C’est l’histoire d’un fiasco fiscal retentissant. Celle d’un impôt qui devait faire rentrer des sommes importantes dans les caisses de l’Etat tout en améliorant la justice fiscale, et devrait finalement rapporter presque cinq fois moins que prévu, comme l’a reconnu, mercredi 21 janvier, le ministère de l’économie et des finances. Un exemple très éloquent de la façon dont les contribuables les plus aisés réussissent à contourner en grande partie les règles communes, et même celles qui les visent directement.
Ce fiasco porte un nom un peu long, « contribution différentielle applicable à certains contribuables titulaires de très hauts revenus », CDHR dans un vocabulaire plus courant. Il s’agit d’un nouvel impôt, imaginé par le gouvernement de Michel Barnier mais qui s’est concrétisé dans le budget 2025 que François Bayrou, alors premier ministre, a fait adopter en février 2025.
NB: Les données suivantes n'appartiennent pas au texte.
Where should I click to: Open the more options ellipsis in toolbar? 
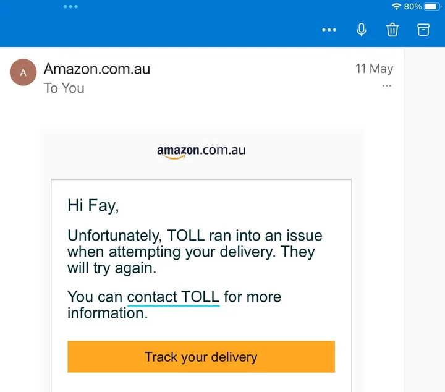(329, 30)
A la recherche d’argent frais pour réduire le déficit, et sous pression de la gauche pour « taxer les riches », Bercy a conçu un nouveau mécanisme, visant spécifiquement les très hauts revenus. C’est-à-dire les contribuables déclarant plus de 250 000 euros par an pour un célibataire, et 500 000 euros pour un couple sans enfant. Le dispositif consiste à s’assurer que ces particuliers atteignent bien un seuil minimal d’imposition de 20 % sur leurs revenus déclarés, quelles que soient les niches fiscales dont ils bénéficient. Si ce n’est pas le cas, ils doivent payer la CDHR jusqu’à atteindre ces 20 %.